What if you believe you have truly made a good-faith effort to understand your opposition's position, and came to the conclusion that their way just plain sucks? What is your recourse to something better?

Cramulus

>>What if you believe you have truly made a good-faith effort to understand your opposition's position, and came to the conclusion that their way just plain sucks? What is your recourse to something better?

Let's talk about the small self for a second, because maybe it will give us clues about the Big Collective Self....

If you follow me that the individual self has three distinct "processors" (intellect / emotions / body), then it seems like a lot of data you encounter doesn't get processed in the right way. The intellect can't figure out what to do with it, nor do your emotions, so the body processes the information as physical stress. A lot of the physical tension and fatigue you experience is maybe because of Ideas or Emotions that you can't work with and resolve... and they gotta go somewhere. And now your shoulders are tight and your breathing is weird.

If somebody tells me "the shop is closing in 5 minutes", I experience this physical stress, but this stress is a part of my motivation to act, to find what I need, and buy it, before the store closes.

But a lot of the time, I'm getting hit by data which affects me, but it doesn't lead to an action or motivation. It's not something I can act on. Sometimes we do get frustrated at the self ("Dear body, I know you want cake but STFU for a second").
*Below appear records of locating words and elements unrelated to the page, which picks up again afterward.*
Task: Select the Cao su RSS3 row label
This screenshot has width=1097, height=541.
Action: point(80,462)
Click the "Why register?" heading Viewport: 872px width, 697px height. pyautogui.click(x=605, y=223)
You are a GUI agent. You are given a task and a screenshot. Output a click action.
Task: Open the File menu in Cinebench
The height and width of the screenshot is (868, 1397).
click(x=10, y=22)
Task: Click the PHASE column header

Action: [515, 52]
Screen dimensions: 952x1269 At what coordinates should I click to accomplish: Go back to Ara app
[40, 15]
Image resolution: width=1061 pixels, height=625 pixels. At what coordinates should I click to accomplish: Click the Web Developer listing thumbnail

Maybe I will act, but in a way that is unproductive (like, when you're hungry and you lash out at people).

Or sometimes I do have stupid ideas, and another part of my mind stops me from acting on them --that's what I think you're talking about! Can we feel what alchemy is happening within us in that exact moment?



Quote from: Mexico City Blues by Jack KerouacEverything
Is Ignorant of its own emptiness—
Anger
Doesn't like to be reminded of fits—

So what do you do when you notice this happening in yourself? When one part of you wants something, but the rest does not?






I speak only for myself here

but in my internal monologue, there are two good responses to bad ideas


1. to dispel it by examining its weakness -- like of course I can't take a 9 week vacation, because of reasons

2. if that doesn't work, to stop elaborating on it - like sometimes when the train is coming, you just get this impulse to step off the platform and let it cream you - you are not suicidal, but your imagination plays out how effortless it would be to do something like that -- and you don't do it, but you also don't need to have a long internal debate about it.

It's unhealthy to focus on things you can't affect in any way whatsoever. But these things outside of our locus of control also become points of obsession, they are the borders of our agency and we naturally want to conquer that geography.

So maybe you're not debating with Random Internet Idiot because you are illustrating the folly of his shitty ideas, maybe you are debating because you are wishing for some kind of environmental control which is actually beyond your agency. And any energy you spend debating is actually wasted.

WidgetOtaku

Quote from: Cramulus on February 26, 2018, 02:56:38 PM
And if our culture is acting, right now, like two separate hemispheres that cannot communicate, it suggests some flaw in our collective Corpus Callosum.
:eek:
Woah, and I thought that Mega Brain was a defective "brain unit" reject... (if you know of what I'm talking about, congratulations)
"You've scoffed at my creations... Now look upon my work and despair!"